EXERCISE DESCRIPTION - For this exercise, copy exactly every line from the one holding "At what coordinates" through the end of the data, both included. Omit pictures.

--

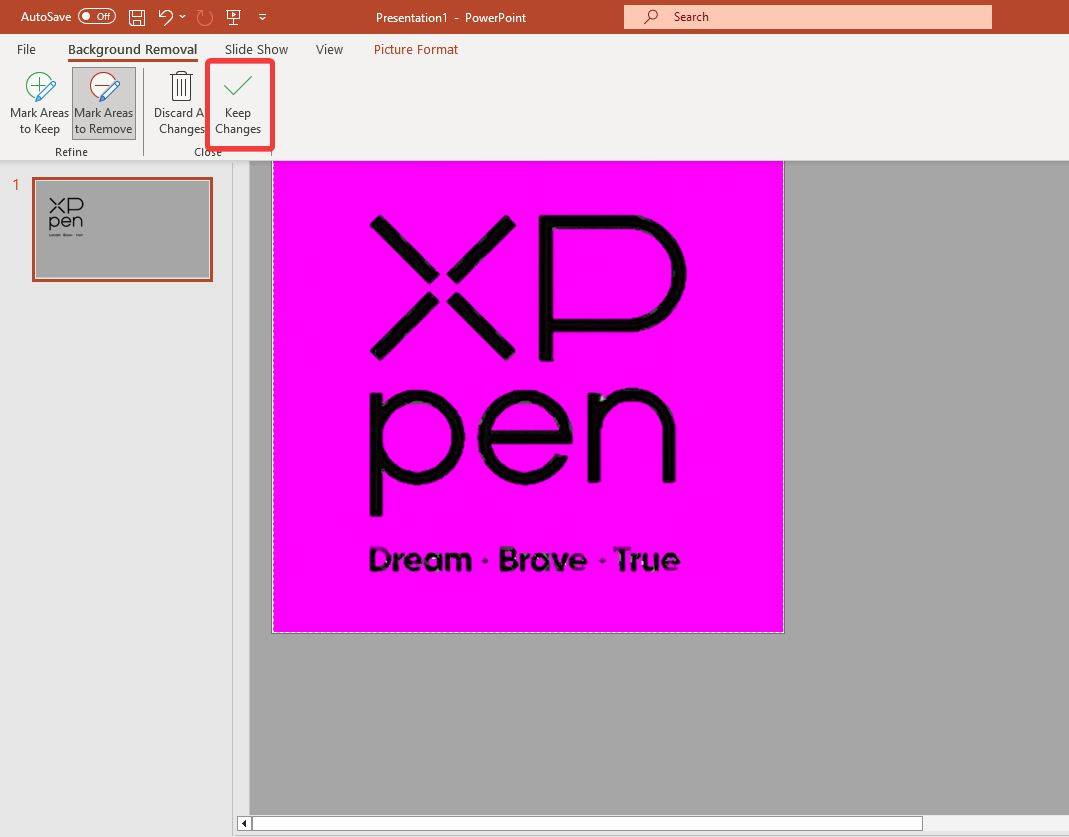The width and height of the screenshot is (1069, 837).
Task: Open the File menu
Action: (x=26, y=49)
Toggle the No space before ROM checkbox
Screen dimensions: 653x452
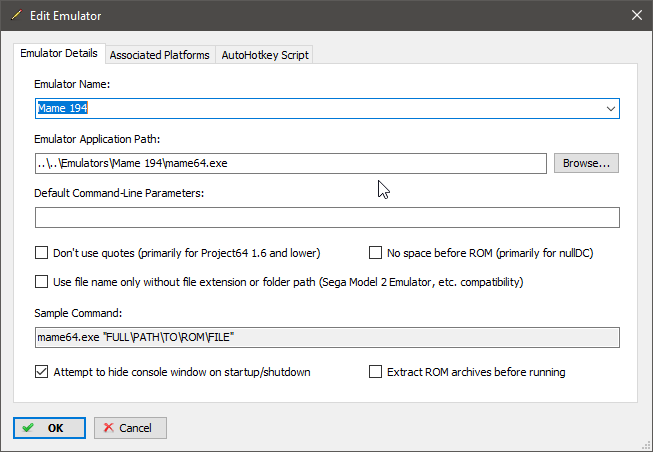(377, 253)
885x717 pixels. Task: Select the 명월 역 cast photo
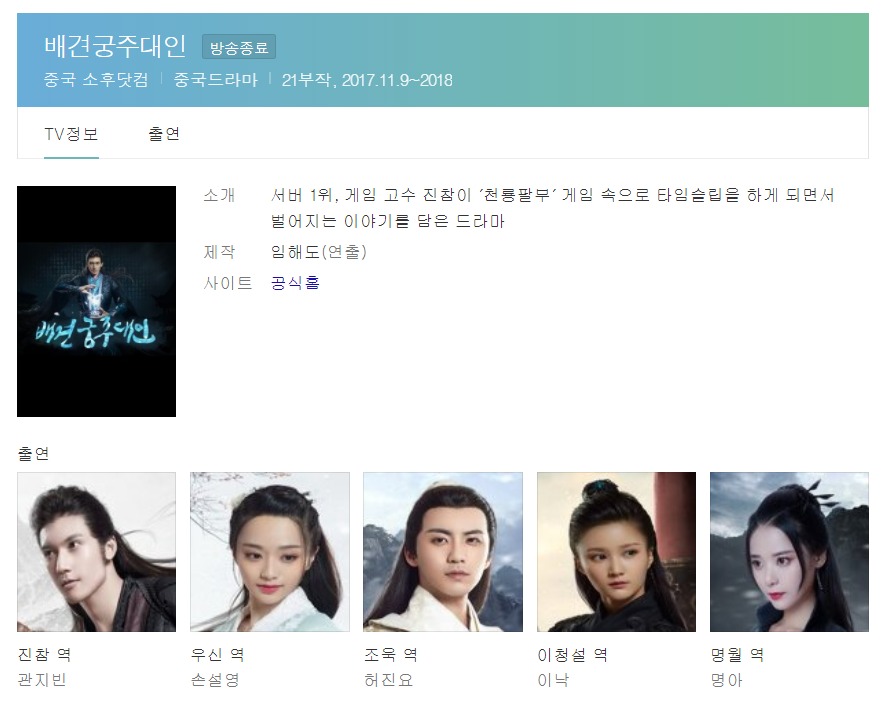click(x=789, y=552)
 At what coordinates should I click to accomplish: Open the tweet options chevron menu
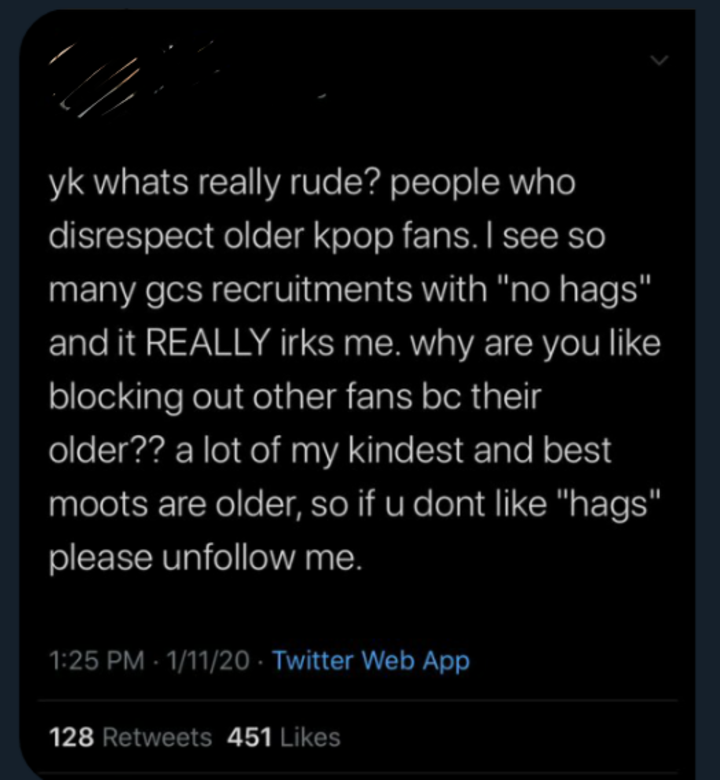tap(660, 61)
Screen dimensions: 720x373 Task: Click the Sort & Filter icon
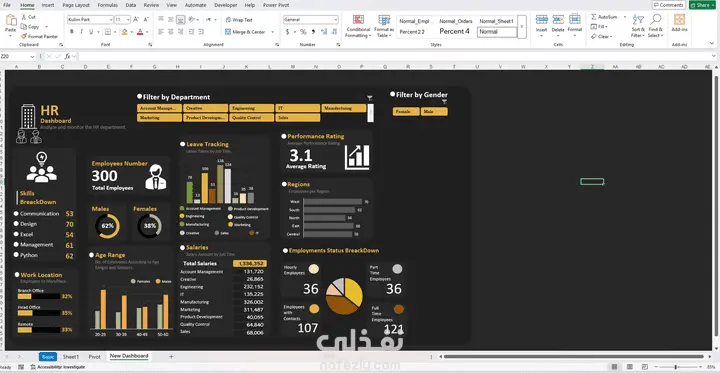tap(638, 20)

--

ANSWER BOX -
 At what coordinates should I click to accomplish: Open the tweet options chevron menu
tap(660, 61)
Screen dimensions: 720x373 Task: Click the Sort & Filter icon
tap(638, 20)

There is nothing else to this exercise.